You said you read it, but did you call and ask. I generally get better answers when I call Medicare or whoever your insurance carrier is.

I think hospice is well defined because it's at one end of the spectrum and so much of what's covered makes sense. When my dad was in hospice he bounced between skilled nursing (the closest thing to ICU) to hospice care at home and Medicare paid for every thing except the mandatory 24X7 care provider. I learned more about my father and changed more of his diapers with lover than I imagined.
I am with a great palliative care provider here in Col Sp. To me they are #1 a supliment to pain management. They work with me on my ever changing pain issues. #2, They ask about and deliver quality of life issues and provide solutions. Psychic, emotional, spiritual, physical, limitations. They are a great consier into the "healing" world/business/solutions. And if I can get insurance to pay for it, I'll go to a WWII morphine drip dispenser aperatic in Sunny South Beach Miami.
You definitely need to get a good definition of "HomeBound". Bring some examples of what you think each is. I also palliative has much looser rules and you can talk them into stuff.

I’m using palliative care and I’m definitely not homebound. So far they’ve augmented my regular treatment with alternative medication when I had an issue. Of course I checked their suggestions with my doctor. I’ve had 2 appointments and will go again later this week. But as you said it may depend on your insurance coverage.
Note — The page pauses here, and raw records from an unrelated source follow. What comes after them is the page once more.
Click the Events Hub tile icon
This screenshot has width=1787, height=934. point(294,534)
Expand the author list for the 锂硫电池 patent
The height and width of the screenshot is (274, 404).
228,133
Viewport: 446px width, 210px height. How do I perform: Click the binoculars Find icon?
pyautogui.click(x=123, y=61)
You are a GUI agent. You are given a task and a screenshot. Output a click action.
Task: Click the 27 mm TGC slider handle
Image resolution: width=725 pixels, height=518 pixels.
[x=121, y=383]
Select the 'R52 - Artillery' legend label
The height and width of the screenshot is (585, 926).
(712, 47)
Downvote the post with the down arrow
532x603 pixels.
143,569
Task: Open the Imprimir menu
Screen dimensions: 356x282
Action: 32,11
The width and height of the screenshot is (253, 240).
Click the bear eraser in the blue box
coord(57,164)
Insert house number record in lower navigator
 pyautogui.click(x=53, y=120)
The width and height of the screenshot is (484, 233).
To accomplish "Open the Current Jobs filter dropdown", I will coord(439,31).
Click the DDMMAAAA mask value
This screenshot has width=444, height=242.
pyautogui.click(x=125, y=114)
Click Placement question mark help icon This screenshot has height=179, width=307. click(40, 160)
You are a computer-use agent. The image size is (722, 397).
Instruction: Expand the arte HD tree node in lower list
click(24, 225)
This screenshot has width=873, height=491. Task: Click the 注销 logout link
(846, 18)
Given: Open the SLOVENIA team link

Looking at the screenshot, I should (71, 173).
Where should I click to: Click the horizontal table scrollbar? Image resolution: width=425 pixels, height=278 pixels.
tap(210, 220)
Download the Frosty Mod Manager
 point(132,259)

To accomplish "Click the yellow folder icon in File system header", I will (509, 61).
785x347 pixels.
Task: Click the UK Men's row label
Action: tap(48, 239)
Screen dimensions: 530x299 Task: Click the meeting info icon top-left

I experienced bilateral neuropathy in my feet to the point I was in tears sometimes. My oncology team referred me to palliative care. I never had an issue with my insurance covering my palliative care. I would definitely recommend that you contact your insurance company directly for clarification. If the insurance is denying palliative care then I suggest that your oncology team do a peer to peer whereas the oncologist explains to the insurance physicians why you need this care. I hope this helps.